Ma vi è un altro livello di lettura, che riguarda esplicitamente i cristiani e il loro "radicamento" sul territorio. Mosul è uno dei simboli di una presenza cristiana in Oriente che attraversa i millenni, e la sua storia è intimamente legata alla storia delle sue rigogliose comunità cristiane. Dopo il crollo di Saddam Hussein, le violenze contro i cristiani di Mosul, gli omicidi, gli attacchi alle attività produttive, le minacce e le "vessazioni" hanno spinto molti a fuggire. Molti, ma non tutti: ancora tanti cristiani difendono il loro diritto a vivere nelle loro case e a frequentare le loro Chiese. Un diritto inalienabile, ma che non è accettato da chi non tollera la "pluralità" e la diversità all’interno del "nuovo Iraq". Un diritto difeso spesso solo a parole dalle nuove forze di sicurezza e da molti dei nuovi governanti politici, i quali accettano la presenza dei cristiani ma non ne se ne interessano realmente. Come se la presenza cristiana in Iraq – e a Mosul in particolare – fosse un "relitto" di un passato che è destinato a svanire.

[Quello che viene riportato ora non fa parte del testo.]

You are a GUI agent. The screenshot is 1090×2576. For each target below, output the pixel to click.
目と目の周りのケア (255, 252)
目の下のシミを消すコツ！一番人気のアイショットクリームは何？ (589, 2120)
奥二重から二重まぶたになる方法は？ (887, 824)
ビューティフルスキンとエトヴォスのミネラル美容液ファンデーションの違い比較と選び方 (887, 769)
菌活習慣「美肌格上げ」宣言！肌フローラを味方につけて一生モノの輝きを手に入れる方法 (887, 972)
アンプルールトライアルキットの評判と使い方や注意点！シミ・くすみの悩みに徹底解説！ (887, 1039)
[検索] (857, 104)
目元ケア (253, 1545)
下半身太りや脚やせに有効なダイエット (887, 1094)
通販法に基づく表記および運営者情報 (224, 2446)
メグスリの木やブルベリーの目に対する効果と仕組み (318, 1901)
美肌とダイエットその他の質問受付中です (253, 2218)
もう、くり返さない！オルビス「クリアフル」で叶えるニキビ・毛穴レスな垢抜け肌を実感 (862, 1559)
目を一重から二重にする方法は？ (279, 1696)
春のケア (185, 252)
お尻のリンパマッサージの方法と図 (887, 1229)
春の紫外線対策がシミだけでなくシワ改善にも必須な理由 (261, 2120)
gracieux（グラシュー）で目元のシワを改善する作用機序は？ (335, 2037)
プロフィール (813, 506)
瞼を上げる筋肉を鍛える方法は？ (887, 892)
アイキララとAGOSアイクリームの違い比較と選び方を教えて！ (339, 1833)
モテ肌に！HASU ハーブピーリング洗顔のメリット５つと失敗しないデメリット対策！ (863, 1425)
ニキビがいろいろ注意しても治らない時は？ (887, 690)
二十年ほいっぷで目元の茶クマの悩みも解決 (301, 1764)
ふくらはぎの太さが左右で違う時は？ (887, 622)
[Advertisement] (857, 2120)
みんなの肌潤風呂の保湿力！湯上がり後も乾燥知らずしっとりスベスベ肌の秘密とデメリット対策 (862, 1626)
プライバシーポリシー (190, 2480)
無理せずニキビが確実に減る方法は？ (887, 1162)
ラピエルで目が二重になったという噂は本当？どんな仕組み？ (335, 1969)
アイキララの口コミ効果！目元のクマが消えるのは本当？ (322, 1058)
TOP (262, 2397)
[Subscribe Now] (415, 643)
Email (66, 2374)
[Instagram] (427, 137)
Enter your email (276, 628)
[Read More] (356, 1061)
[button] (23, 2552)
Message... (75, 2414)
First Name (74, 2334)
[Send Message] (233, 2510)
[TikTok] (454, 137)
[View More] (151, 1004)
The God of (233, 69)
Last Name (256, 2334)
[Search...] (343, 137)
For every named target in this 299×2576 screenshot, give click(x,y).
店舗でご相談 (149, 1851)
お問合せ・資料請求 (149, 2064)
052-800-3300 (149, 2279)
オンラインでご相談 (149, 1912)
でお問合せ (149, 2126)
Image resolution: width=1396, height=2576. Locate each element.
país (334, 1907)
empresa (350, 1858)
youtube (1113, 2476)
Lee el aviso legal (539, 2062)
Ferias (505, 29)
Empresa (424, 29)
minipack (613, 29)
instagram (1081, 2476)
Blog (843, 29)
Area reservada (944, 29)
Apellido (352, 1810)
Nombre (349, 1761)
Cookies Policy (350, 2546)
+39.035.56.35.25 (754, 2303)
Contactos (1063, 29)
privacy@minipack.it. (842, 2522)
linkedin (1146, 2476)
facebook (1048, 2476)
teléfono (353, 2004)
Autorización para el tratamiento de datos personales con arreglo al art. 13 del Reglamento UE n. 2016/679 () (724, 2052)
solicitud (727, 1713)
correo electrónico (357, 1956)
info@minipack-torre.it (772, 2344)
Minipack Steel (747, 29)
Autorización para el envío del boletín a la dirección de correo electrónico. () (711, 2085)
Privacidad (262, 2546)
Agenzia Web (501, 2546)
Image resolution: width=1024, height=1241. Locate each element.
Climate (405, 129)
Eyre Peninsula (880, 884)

Come se i cristiani in Iraq non fossero veramente "Iraq" essi stessi, e la loro storia non fosse parte inscindibile della "storia nazionale".
Ora, l’atteggiamento delle autorità e dei politici iracheni verso queste violenze sarà la "cartina di tornasole" della loro reale volontà di rafforzare il cammino verso una "democrazia" meno formale e più reale; e, ancor più, dovrà testimoniare della loro capacità di assicurare un futuro all’Iraq, come Paese che non sia solo una somma obbligata di "fazioni" e di identità incapaci di accettarsi. Difendere i cristiani in Iraq significa allora difendere tutto l’Iraq.